Without memcpy there is no guarantee that that line produces an invalid pointer
I don’t see what spec part would prohibit that cast from validly compiling to
Spec only guaranteed round-trip through char* of properly aligned for type pointers. This doesn’t break that.Ok, and?
"Rewrite everything in Rust. OMG universe is written in Rust so memory safe with zero allocations"
Yet another push to use LLMs after casting fear. Now it should be illegal not to use LLMs. A good start of the day.
(I hope casting fear is not UB)
> (I hope casting fear is not UB)
I'm sure that's UB in C
In C++ just use <reinterpret_cast>
The irony is unmistakable.
There is nothing ironic in letting an llm have a pass at identifying potential UB and other correctness issues in C code.
I say this as an experienced C developer.
Anyone who uses the construction "C/C++" doesn't write modern C++, and probably isn't very familiar with the recent revisions despite TFA's claims of writing it every day for decades.

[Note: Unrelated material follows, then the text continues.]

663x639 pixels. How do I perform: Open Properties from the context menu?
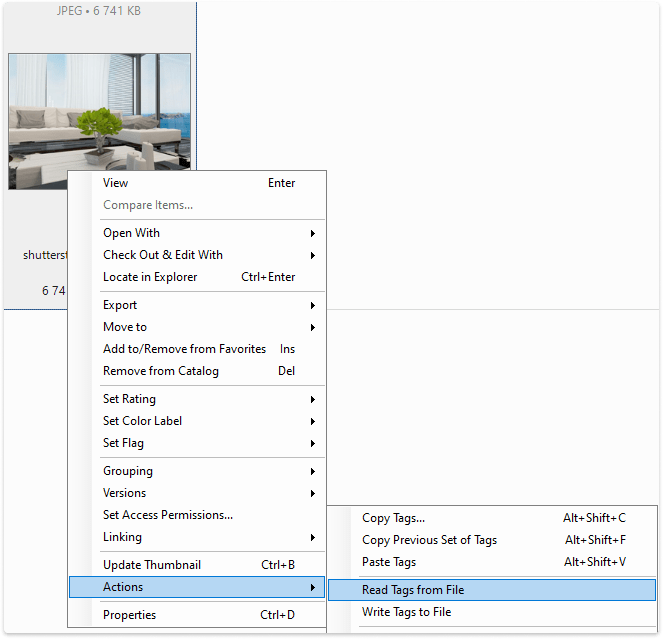[130, 615]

Far from being just "C with classes", modern C++ is very different than C. The language is huge and complex, for sure, but nobody is forced to use all of it.

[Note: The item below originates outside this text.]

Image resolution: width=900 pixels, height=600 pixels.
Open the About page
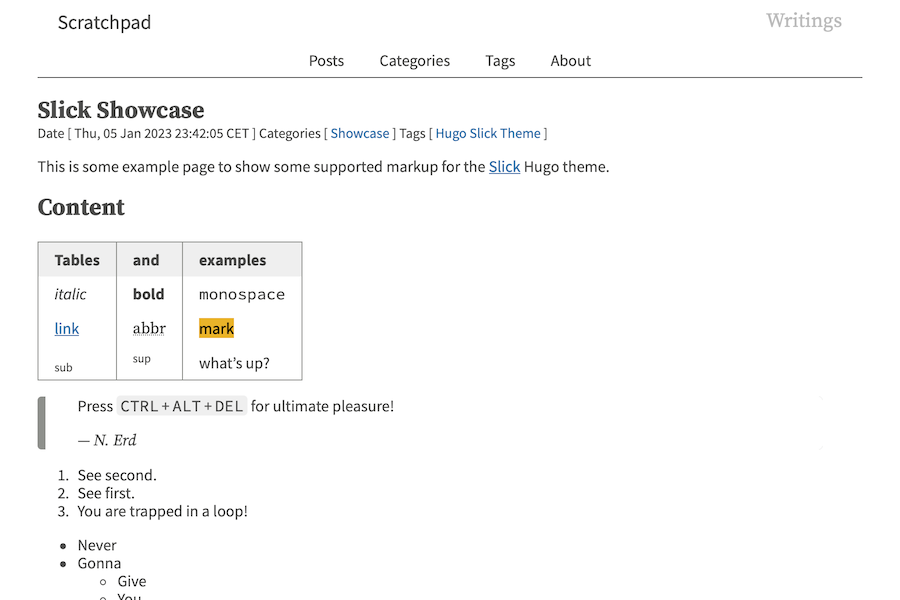[x=570, y=61]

No HN comment can possibly cover all the use cases of C++ but in general, unless you have a very good reason not to:
- eschewing boomer loops in favor of ranges
- using RAII with smart pointers
- move semantics
- using STL containers instead of raw arrays
- borrowing using spans and string views
These things go a long way towards, shall we say, "safe-ish" code without UB. It is not memory-safe enforced at the language level, like Rust, but the upshot is you never need to deal with the Rust community :^)
Although some people, like Bjarne Stroustrup, object to the term C/C++, it's a bit like Richard Stallman objecting to the term "Linux". The fact is it can mean "C or C++", and I wouldn't assume the author thinks they're the same, but they're talking about both of them together in the same sentence. This seems reasonable given this is about undefined behavior, and it's trivial to accidentally write UB-inducing code in C++ even with modern style (although I'd say you should catch most trivial cases with e.g. ubsan, and a lot of bad cases would be avoided with e.g. ranges, so I think the article is exaggerating the issue).

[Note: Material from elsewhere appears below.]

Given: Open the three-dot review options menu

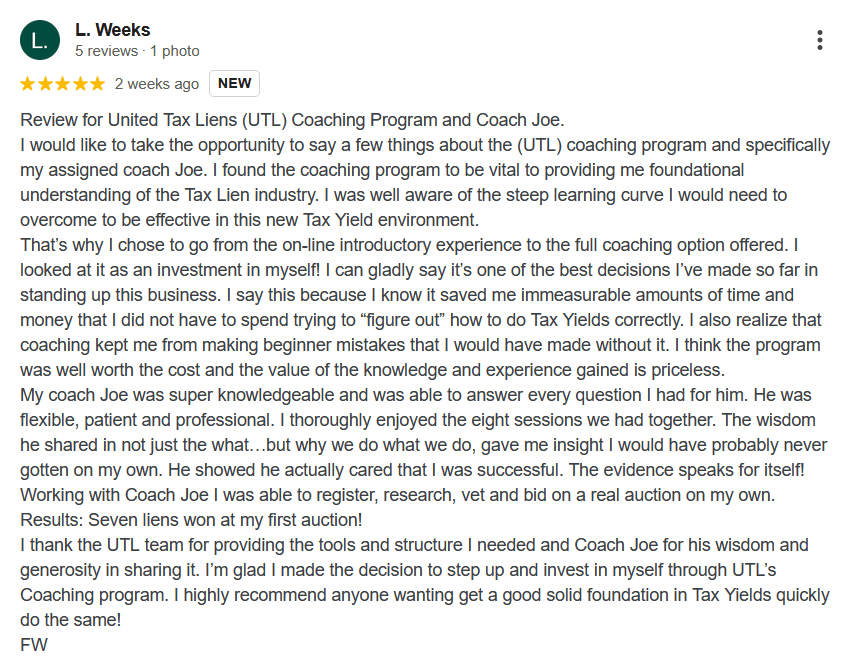Looking at the screenshot, I should coord(819,40).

Well, the author explicitly refers to "C/C++" as one language:
>After all, C/C++ is not a memory safe language.
C/C++ is a perfectly fine term for C or C-style C++. The languages can be very close, and personally I prefer C-style C++ miles over some of the half-baked modern nonsense. I mean, I do use C++23 since it has some great additions, but I'm ditching like 90% of the stuff that only adds complexity without much benefit.
> the upshot is you never need to deal with the Rust community
In the end, everything comes down to culture war.
Perhaps we should rewrite our culture in Rust.
I totally agree that modern c++ is pretty robust if you are both a well seasoned developer and only stick to a very blessed subset of it's features and avoid the historical baggage.
However, that's obviously not the point? Ignoring the idea that people can/should just "git gud" and write perfect code in a language with lots of old traps, you can't control how everyone else writes their code, even on your own team once it gets big enough. And there will always be junior devs stumbling into the bear traps of c/c++ (even if the rest of the codebase is all modern c++). So no matter how many great new features get added to C++, until (never) they start taking away the bad ones, the danger inherent to writing in that language doesn't go away.
Also, safe != non-UB. TFA isn't so much about memory safety anyway.
"C/C++" is still a useful term for the common C/C++ subset :)
As far as stdlib usage is concerned: that's just your opinion. The stdlib has a lot of footguns and terrible design decisions too, e.g. std::vector pulling in 20k lines of code into each compilation unit is simply bizarre.
Also:
- eschewing boomer loops in favor of ranges
Those "boomer loops" compile infinitely faster than the new ranges stuff (and they are arguably more readable too): https://aras-p.info/blog/2018/12/28/Modern-C-Lamentations/
- borrowing using spans and string views
Those are just as unsafe as raw pointers. It's not really "borrowing" when the referenced data can disappear while the "borrow" is active.